“The DARWIN Resilience Management Guidelines could definitely help save lives and minimize the impact of a crisis.”
Carl Oscar Jonson – First Aid Coordinator during the Swedish Wildfires
Carl Oscar Jonson is one of the hundreds of brave volunteers who provided emergency assistance during the recent Swedish wildfires.
He volunteered as a First Aid Coordinator with the Swedish Red Cross.
Carl Oscar is the Research Coordinator at KMC – the Centre for Teaching & Research in Disaster Medicine and Traumatology and is one of over 160 experts in the DARWIN Community of Practitioners who has helped develop the DARWIN Resilience Management Guidelines.
He tells us how his training in using the DARWIN Resilience Management Guidelines proved extremely useful when responding to the wildfire disaster.
Tell us about your role in the Swedish wildfires?
I was driving with my family during our vacation, when I heard reports on the radio about wildfires breaking out across the country.
The Secretary General of the Swedish Red Cross was being interviewed on the organisation’s efforts to coordinate the volunteers that wanted to help the rescue services and affected communities.
I had volunteered as a First Aider in the past and had worked as an advisor for the Swedish Red Cross on First Aid and Domestic Crisis Management.
I decided to check in with my old colleagues to see if I could be of service. Just one hour later they called and asked if I could come and join the Operations Centre team working with national volunteer coordination in response to the fires.
I assumed the role of volunteer coordinator for First Aid teams and helped out with resource management to the different sites that had requested First Aid Posts.
It involved checking in with volunteer commanders, logistics, reporting to government agencies and coordinating with other volunteer services.
It was really heart-warming when we received a call from the Norwegian Red Cross saying they had lists of volunteers who wanted to be deployed to Sweden to help their fellow First Aiders and communities.
I worked with executing the plans and formalities of accepting “foreign aid” and requesting that their Tetra Radio system would be connected to the Swedish system. Happy to say that a team of 18 Norwegian were on site and on line to help out the same evening.
Did your training in the DARWIN Resilience Management Guidelines prove useful when working on the Swedish wildfires?

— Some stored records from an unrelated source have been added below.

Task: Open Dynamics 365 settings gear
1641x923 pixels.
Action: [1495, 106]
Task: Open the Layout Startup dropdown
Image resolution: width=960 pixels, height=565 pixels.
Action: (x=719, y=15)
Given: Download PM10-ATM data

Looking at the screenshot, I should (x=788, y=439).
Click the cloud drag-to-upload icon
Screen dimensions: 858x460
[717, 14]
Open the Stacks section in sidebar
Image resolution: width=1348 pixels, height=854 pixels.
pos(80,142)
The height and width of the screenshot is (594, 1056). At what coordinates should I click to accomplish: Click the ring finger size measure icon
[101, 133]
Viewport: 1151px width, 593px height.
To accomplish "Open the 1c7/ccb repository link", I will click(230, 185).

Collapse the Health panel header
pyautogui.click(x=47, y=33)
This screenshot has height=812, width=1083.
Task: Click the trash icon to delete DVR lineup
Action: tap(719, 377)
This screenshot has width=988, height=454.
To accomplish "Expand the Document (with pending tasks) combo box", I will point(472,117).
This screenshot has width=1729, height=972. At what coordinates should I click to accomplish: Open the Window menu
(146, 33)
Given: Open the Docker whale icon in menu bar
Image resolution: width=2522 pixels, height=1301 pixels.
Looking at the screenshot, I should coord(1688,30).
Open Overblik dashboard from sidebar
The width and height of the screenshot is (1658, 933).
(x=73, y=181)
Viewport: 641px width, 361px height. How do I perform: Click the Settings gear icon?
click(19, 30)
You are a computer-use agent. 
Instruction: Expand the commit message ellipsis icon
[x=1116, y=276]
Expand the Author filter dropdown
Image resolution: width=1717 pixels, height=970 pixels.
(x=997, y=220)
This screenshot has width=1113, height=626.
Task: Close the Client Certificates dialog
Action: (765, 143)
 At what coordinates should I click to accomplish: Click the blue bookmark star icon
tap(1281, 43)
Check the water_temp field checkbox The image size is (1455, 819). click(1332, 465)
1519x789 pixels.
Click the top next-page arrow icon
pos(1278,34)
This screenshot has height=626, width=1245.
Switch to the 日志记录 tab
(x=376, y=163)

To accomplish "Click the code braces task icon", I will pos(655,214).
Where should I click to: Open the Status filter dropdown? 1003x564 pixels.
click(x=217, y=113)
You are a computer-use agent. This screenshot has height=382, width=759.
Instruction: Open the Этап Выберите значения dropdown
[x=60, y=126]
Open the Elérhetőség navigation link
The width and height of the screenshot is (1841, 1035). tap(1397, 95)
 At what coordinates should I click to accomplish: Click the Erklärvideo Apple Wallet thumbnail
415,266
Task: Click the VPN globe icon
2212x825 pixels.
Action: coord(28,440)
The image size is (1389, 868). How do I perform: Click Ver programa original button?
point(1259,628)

Absolutely. My knowledge and training in the DARWIN Resilience Management Guidelines contributed greatly to the skills I used when working in the Operations Centre.
When I was organizing my own work, I recall applying parts of “Noticing brittleness”. I was surveying the situation reports from the different sites in Sweden regarding volunteer resources and potential need of resources. Then I analysed how the demand could quickly change at the sites closest to the largest wildfires and formed a plan for reorganising staff and supplies to reduce brittleness.
I would also interpret the collective efforts and the coordination between professional emergency services, government agencies, volunteer organizations, businesses, and technical systems as an execution of prior Swedish work in line with “Establishing networks for promoting interorganizational collaboration in the management of crises”.
Why were these aspects most useful in this specific crisis?
I think most people have a vague idea or mental model of a situation and how to manage it efficiently. The DARWIN Resilience Management Guidelines training gives you added value, providing you with a framework and a language to organise the situation in your mind, so that you can focus your attention on one part at a time. In this case I could see the situation in the perspective of brittleness, and figure out a way to reduce that.
In your opinion, what difference can the guidelines make to a crisis? How can they help improve the situation?
Well, first I think it’s important to be humble. Even if I’m a fan of the DARWIN Resilience Management Guidelines; organisations that don’t work with them yet might still be resilient and, unknowingly applying them. What the DARWIN Resilience Management Guidelines offer is a way for an organisation to scrutinize if they are, or not.
Most organization would probably say “we already do that” when looking at the DARWIN Resilience Management Guidelines, but I feel confident that most organisations would also find gaps in their resilience.
The DARWIN Resilience Management Guidelines offers guidance on how to address that. Depending on which gaps are addressed, and which crisis that organisation will face; the guidelines could definitely help save lives and minimize the impact of a crisis. But most of all, the guidelines offer a way to make sure you are a resilient crisis management organisation prior to that challenge.
What advice do you have for any other organisation who would like to adopt the DARWIN Resilience Management Guidelines?
Start small and try to find a way to incorporate the work in projects already going on.
Start by reading the DARWIN Resilience Management Guidelines and find one or two that you can more easily connect with.
Then I would suggest setting up a stand-alone Table Top Exercise with a scenario that challenges your organisation in line with that guideline, and discuss how the scenario would normally be managed, and if that differs in the light of the content of the guideline.
Another method might be to incorporate working with the guideline with the revision of an SOP or contingency plan. That way you ease in to the work.